● WORK INSTRUCTION: Scan the records below for the line with "911x788 pixels." and the line with "The width and height of the screenshot is (1095, 519).". Repeat those two lines and every line between them exactly, and nothing else.

Stored records

^^^^

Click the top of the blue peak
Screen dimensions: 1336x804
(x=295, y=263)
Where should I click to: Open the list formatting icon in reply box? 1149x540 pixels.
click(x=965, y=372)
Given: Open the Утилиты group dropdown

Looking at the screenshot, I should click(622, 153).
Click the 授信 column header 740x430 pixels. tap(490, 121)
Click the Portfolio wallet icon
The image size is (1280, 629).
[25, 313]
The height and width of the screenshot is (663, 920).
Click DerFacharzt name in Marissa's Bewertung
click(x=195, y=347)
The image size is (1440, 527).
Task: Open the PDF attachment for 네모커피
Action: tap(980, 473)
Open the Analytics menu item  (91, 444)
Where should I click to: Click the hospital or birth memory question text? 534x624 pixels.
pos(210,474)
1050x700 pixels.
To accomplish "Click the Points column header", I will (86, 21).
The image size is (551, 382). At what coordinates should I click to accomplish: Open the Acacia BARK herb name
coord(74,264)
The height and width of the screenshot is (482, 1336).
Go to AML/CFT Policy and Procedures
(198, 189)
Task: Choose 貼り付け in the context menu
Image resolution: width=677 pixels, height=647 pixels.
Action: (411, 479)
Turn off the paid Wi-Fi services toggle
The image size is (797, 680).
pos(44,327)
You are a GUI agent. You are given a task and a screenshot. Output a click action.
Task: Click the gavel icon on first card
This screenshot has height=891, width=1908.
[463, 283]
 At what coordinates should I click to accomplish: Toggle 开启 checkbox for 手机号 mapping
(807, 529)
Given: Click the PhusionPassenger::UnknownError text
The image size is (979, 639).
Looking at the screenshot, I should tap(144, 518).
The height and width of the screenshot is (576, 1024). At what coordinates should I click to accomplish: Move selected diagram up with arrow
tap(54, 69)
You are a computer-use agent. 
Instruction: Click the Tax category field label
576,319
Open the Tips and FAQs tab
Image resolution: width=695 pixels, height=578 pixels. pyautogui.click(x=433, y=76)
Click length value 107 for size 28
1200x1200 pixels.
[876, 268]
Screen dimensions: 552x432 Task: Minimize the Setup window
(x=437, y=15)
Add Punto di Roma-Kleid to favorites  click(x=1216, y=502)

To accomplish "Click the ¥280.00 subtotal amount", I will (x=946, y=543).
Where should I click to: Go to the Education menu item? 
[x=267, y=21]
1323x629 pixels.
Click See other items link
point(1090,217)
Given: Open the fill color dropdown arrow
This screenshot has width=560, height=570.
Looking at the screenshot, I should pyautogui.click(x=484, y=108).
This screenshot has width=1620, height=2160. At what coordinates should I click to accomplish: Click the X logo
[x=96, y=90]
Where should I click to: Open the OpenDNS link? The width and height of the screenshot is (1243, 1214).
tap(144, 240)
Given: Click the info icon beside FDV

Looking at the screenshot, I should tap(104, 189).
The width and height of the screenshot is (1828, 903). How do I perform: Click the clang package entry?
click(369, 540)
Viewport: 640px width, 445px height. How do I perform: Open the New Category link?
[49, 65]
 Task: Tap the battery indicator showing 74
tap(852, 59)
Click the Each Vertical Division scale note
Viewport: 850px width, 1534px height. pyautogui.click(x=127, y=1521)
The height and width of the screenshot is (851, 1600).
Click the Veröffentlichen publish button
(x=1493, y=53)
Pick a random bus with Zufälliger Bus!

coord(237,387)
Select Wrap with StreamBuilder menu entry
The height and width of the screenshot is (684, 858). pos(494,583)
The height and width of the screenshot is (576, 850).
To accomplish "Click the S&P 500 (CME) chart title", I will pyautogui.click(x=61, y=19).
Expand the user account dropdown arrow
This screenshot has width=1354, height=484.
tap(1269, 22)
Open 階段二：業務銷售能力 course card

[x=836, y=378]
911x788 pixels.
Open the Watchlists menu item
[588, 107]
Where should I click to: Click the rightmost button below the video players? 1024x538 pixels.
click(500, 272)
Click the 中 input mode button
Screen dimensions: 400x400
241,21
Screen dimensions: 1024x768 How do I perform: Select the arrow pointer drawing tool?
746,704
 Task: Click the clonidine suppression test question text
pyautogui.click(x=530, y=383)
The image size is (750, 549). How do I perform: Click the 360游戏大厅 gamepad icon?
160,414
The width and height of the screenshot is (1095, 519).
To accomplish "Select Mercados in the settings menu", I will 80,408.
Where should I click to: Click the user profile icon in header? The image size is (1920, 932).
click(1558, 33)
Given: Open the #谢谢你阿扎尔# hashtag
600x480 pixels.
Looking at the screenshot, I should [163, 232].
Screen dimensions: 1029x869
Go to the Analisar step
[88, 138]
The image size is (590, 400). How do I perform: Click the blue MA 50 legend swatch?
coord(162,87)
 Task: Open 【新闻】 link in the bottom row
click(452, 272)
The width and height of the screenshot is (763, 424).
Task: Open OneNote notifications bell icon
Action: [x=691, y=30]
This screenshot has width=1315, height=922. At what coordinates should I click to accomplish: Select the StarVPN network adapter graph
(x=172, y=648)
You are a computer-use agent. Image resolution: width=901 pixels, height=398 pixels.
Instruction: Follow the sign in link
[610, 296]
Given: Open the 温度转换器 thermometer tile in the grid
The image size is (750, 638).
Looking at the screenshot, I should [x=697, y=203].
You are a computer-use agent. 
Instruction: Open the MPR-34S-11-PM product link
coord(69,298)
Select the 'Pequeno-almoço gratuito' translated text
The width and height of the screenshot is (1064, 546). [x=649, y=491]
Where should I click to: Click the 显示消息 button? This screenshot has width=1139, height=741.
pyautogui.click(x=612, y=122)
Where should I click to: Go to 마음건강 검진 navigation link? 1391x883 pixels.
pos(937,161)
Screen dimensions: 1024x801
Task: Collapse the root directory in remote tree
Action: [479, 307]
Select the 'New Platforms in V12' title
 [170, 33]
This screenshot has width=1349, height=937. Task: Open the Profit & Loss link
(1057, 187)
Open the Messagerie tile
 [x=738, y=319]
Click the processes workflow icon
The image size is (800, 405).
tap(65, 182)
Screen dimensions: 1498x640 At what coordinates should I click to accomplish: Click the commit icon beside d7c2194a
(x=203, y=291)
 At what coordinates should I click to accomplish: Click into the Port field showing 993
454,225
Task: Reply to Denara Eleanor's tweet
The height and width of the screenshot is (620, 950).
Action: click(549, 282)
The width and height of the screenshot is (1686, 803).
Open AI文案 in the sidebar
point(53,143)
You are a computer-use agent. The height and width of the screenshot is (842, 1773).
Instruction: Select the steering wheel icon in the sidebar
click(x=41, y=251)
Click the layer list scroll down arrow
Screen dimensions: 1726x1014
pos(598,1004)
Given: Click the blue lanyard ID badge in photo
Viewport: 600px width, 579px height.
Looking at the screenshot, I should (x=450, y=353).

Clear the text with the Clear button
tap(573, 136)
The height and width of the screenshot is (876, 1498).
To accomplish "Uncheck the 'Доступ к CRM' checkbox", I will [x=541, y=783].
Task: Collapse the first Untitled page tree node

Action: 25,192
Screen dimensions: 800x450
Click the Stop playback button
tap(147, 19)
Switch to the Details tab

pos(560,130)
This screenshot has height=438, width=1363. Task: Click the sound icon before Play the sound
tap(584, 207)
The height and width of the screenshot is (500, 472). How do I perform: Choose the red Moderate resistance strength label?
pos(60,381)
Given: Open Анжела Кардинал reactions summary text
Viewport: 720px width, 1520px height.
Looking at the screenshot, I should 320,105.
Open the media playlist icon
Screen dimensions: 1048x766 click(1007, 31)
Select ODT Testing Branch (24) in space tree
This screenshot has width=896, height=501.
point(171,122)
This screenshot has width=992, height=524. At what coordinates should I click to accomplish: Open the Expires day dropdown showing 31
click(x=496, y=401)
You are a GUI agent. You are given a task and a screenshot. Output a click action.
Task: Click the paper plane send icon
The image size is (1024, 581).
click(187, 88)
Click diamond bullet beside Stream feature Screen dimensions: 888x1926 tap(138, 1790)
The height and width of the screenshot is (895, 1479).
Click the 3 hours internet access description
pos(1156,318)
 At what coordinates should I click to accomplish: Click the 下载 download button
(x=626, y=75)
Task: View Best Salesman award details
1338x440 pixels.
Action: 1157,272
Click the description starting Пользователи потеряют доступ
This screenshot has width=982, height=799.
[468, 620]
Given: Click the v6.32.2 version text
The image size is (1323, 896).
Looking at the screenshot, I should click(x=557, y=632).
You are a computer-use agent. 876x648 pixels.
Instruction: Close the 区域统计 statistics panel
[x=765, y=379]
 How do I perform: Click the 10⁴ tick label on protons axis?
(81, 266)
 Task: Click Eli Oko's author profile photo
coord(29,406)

^^^^

● FINISHED EXERCISE:
911x788 pixels.
Open the Watchlists menu item
[588, 107]
Where should I click to: Click the rightmost button below the video players? 1024x538 pixels.
click(500, 272)
Click the 中 input mode button
Screen dimensions: 400x400
241,21
Screen dimensions: 1024x768 How do I perform: Select the arrow pointer drawing tool?
746,704
 Task: Click the clonidine suppression test question text
pyautogui.click(x=530, y=383)
The image size is (750, 549). How do I perform: Click the 360游戏大厅 gamepad icon?
160,414
The width and height of the screenshot is (1095, 519).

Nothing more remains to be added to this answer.